● **Task details**
Please copy exactly the lines from the one containing "How do I perform: Click" to the end of the entries, both included, and nothing else. Omit every picture.

● **Given records**
____

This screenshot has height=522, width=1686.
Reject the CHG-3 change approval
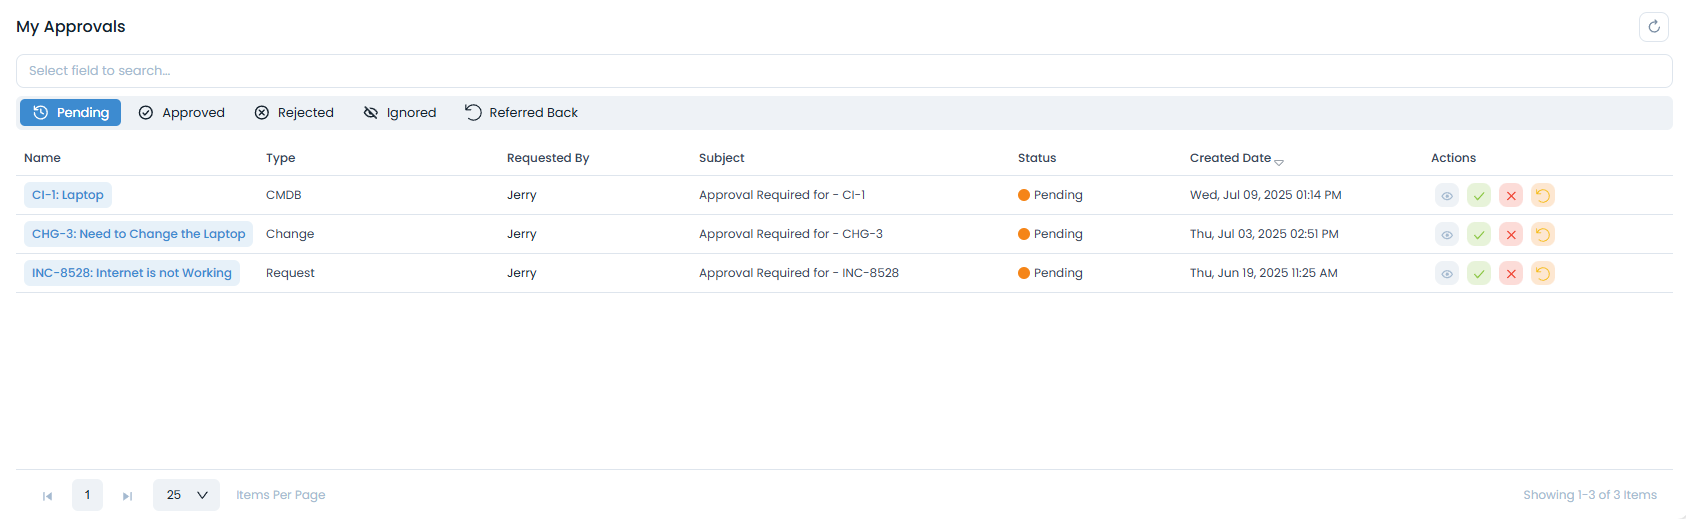pyautogui.click(x=1511, y=235)
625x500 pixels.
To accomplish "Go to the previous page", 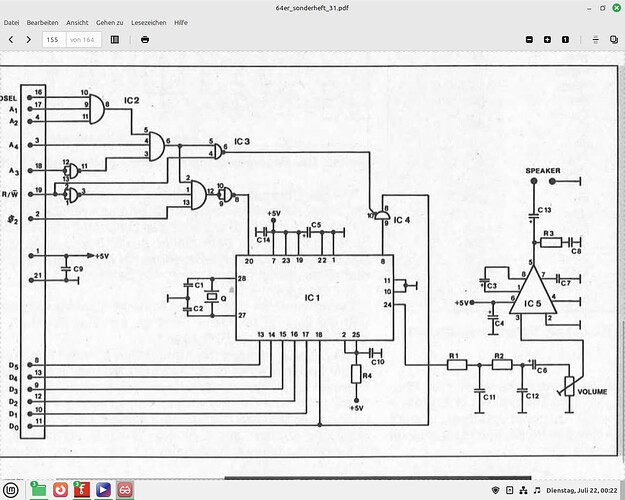I will point(11,39).
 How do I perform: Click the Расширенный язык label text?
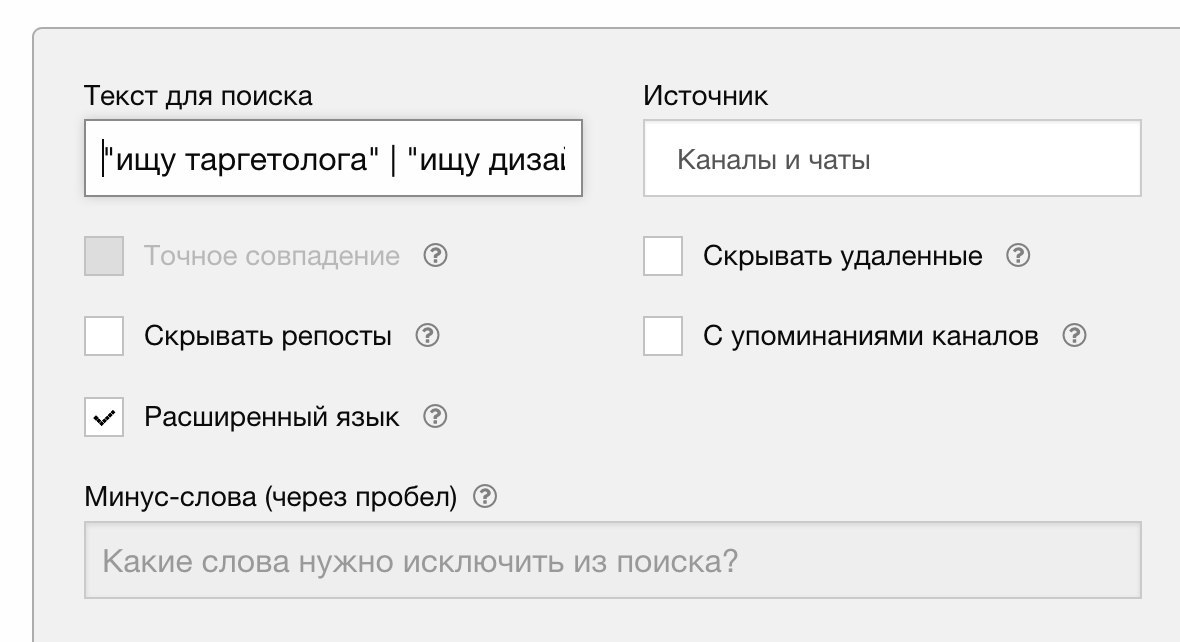pos(272,416)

____

● **Solution to this exercise**
 How do I perform: Click the Расширенный язык label text?
pos(272,416)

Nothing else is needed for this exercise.